Chapter 24 Tidymodels vs Scikit-learn

Scikit-learn, like tidymodels, is a framework to define machine learning models and train them. As an open-source project, it has a large community of contributors and users. It is well-documented and has a wide range of algorithms and tools for data preprocessing, model selection, and evaluation. It is the de facto standard for machine learning in Python. Even if models have no direct implementation in scikit-learn, the third-party libraries often implement the scikit-learn API, making them compatible with the framework. xgboost is a popular example for this.

There are many parallels between Tidymodels and scikit-learn; both have a similar approach to model definition and training. You will recognize many of the ideas and concepts from the tidymodels framework in scikit-learn.

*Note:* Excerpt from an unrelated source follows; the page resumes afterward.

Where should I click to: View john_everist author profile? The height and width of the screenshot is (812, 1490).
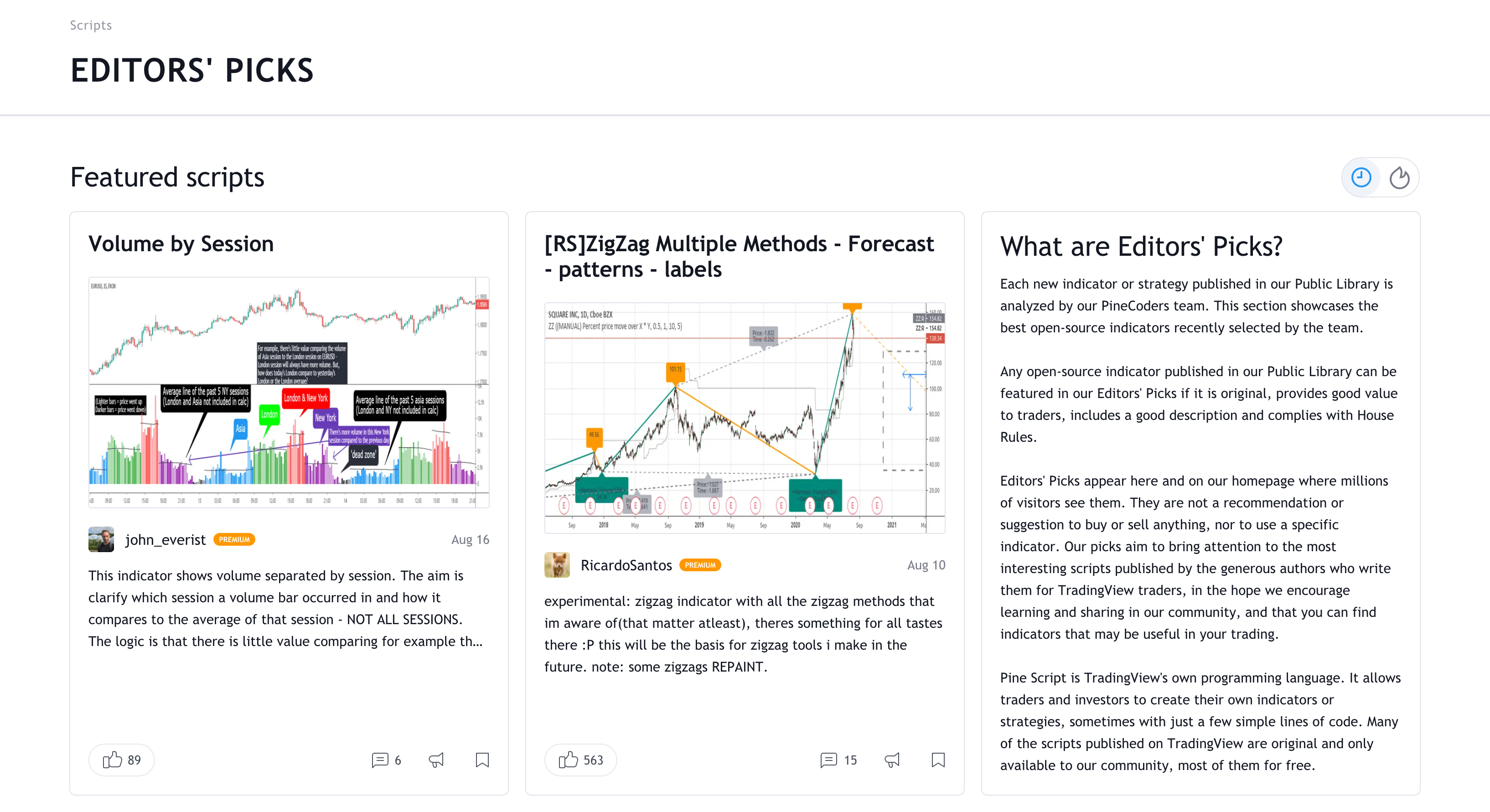click(166, 540)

Figure 24.1 shows the Python packages mapped onto the modeling workflow of Figure 6.1.
Modeling workflow

Figure 24.1: Modeling workflow

24.1 Load required packages

Like in R, we start with the import of the required packages:

Code
library(reticulate)
# point reticulate to a Python version with the appropriate packages
use_virtualenv("/Users/petergedeck/git/DS-6030/.venv")

Python:

Code
import pandas as pd
import matplotlib.pyplot as plt
from sklearn import preprocessing
from sklearn.model_selection import (train_test_split, RandomizedSearchCV,
                                     cross_val_predict)
from sklearn.compose import ColumnTransformer
from sklearn.pipeline import Pipeline
from sklearn.linear_model import LogisticRegression

R:

Code
library(tidymodels)
library(tidyverse)

24.2 Load the data

Code
data <- read_csv("https://gedeck.github.io/DS-6030/datasets/loan_prediction.csv",
                 show_col_types=FALSE) %>%
    drop_na() %>%
    mutate(
        Gender=as.factor(Gender),
        Married=as.factor(Married),
        Dependents=gsub("\\+", "", Dependents) %>% as.numeric(),
        Education=as.factor(Education),
        Self_Employed=as.factor(Self_Employed),
        Credit_History=as.factor(Credit_History),
        Property_Area=as.factor(Property_Area),
        Loan_Status=factor(Loan_Status, levels=c("N", "Y"), labels=c("No", "Yes"))
    ) %>%
    select(-Loan_ID)
Code
data = pd.read_csv("https://gedeck.github.io/DS-6030/datasets/loan_prediction.csv")
data = data.dropna()
data['Dependents'] = [int(str(s).strip('+')) for s in data['Dependents']]
data['Loan_Status'] = [1 if s == 'Y' else 0 for s in data['Loan_Status']]

outcome = 'Loan_Status'
predictors = ['Gender', 'Married', 'Dependents', 'Education', 'Self_Employed',
              'ApplicantIncome', 'CoapplicantIncome', 'LoanAmount', 'Loan_Amount_Term',
              'Credit_History', 'Property_Area']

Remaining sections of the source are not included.